Validation sequencing for candidate variants

For all candidate variants from each analysis, validation sequencing was performed as previously described [5]. Briefly, for somatic mutations and post-zygotic mosaicism mutations, we designed region-specific primers with the Illumina Nextera single index (Illumina, USA). Target sequences were PCR amplified using PrimeSTAR GXL DNA polymerase (Takara). For a second PCR amplification, 20 ng of purified PCR products from the first amplification was annealed with both Illumina adaptor and index sequences. To verify fragment sizes and the quality of the amplified libraries, individual aliquots were run on a 2100 Bioanalyzer (Agilent, USA). Libraries were pooled and sequenced on a MiSeq or HiSeq sequencer (Illumina, USA). For germline mutations, we manually investigated whether mutations were present in both brain and peripheral sequencing data using IGV (Supplementary Fig. 2 Online Resource).

Results

For more comprehensive analysis of a large cohort, we included deep sequencing data from individuals with matched brain–peripheral tissues on whom we previously reported (Fig. 1, Supplementary Table 1 Online Resource): deep sequencing (average read depth, 633X) of six mTOR pathway genes (AKT3, MTOR, PIK3CA, PIK3R2, TSC1, and TSC2) in 43 FCDII patients [4, 5] and deep sequencing of 28 genes (AKT3, DEPDC5, MTOR, PIK3CA, PIK3R2, TSC1, TSC2, PTEN, BRAF, etc., Supplementary Table 2 Online Resource) plus SLC35A2-specific targeted gene hybrid capture sequencing in 31 patients with mild malformation of cortical development (MCD) or epilepsy with no lesion [10]. Among 158 novel intractable epilepsy cases additionally included in the current study, 102 individuals were subjected to deep sequencing (average read depth, 1256X) of 28 genes, the same panel applied in the previous study, while the remaining 56 were subjected to deep sequencing (average read depth, 1224X) of 13 genes (AKT1, AKT3, DEPDC5, MTOR, NPRL2, NPRL3, PIK3CA, PIK3R2, PTEN, TSC1, TSC2, SLC35A2, and BRAF) (Supplementary Table 3 Online Resource).

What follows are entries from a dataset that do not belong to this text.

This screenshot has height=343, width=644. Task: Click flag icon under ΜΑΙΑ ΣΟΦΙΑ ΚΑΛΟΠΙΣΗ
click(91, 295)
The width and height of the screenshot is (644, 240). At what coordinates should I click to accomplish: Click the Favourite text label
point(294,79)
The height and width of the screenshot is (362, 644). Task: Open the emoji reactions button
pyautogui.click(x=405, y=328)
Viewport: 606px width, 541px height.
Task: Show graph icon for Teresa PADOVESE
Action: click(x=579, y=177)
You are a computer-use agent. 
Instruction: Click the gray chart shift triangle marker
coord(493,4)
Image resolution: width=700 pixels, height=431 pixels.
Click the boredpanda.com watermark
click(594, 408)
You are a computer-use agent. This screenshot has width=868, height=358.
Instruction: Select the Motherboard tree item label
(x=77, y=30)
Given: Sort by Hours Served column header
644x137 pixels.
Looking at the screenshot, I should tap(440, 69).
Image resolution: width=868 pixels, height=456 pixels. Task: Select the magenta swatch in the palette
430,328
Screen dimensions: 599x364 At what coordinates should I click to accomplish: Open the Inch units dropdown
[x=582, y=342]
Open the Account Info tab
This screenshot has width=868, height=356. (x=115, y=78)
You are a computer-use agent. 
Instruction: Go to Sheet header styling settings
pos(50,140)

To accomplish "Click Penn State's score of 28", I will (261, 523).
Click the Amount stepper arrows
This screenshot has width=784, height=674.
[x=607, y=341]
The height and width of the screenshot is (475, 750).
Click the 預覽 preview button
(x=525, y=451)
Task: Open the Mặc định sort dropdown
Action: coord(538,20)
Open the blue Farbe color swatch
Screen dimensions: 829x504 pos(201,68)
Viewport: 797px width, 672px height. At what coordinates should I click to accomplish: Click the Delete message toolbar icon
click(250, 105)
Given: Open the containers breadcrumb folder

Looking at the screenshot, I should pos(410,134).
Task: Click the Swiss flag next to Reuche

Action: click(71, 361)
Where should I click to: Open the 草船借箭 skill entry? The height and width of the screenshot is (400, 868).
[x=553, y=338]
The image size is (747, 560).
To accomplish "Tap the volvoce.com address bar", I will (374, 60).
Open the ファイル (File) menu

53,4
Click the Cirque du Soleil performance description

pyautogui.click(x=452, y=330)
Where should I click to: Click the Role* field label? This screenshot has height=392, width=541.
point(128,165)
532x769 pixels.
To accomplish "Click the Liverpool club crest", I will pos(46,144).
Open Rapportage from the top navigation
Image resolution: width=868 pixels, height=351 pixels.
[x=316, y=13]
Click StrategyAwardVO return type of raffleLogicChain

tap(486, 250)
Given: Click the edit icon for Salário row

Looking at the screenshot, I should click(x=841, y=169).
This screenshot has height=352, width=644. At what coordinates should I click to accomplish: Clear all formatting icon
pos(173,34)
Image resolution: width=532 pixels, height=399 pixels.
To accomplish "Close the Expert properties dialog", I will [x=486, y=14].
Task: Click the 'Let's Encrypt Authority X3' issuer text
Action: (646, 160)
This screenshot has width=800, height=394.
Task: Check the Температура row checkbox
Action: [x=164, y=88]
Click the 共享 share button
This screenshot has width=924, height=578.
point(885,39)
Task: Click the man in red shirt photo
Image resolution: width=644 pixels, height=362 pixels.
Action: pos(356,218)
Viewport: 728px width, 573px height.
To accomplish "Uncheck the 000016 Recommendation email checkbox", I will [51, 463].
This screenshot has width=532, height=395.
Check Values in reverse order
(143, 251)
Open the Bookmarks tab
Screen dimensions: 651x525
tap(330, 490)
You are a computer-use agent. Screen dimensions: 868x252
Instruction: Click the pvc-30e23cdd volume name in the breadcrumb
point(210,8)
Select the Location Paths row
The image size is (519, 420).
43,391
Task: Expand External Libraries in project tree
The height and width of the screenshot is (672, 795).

In total, we analyzed deep targeted gene hybrid capture sequencing data on focal epilepsy-related genes in 446 tissues samples from 232 individuals with intractable epilepsy: 214 with matched brain–peripheral samples and 18 with unmatched brain samples. According to histopathological diagnosis, 160 patients were diagnosed with MCD, nine with hippocampal sclerosis, 20 with epilepsy-related tumor, and 43 with no lesion characterized by means of microscopic inspection (Table 1) [15].

Fig. 1
figure 1

A schematic diagram of the study design. For more comprehensive analysis of a large cohort, we included deep sequencing data for individuals on whom we previously reported. In total, we analyzed 214 matched cases and 18 unmatched cases (140 freshly frozen tissues and 92 FFPE tissues)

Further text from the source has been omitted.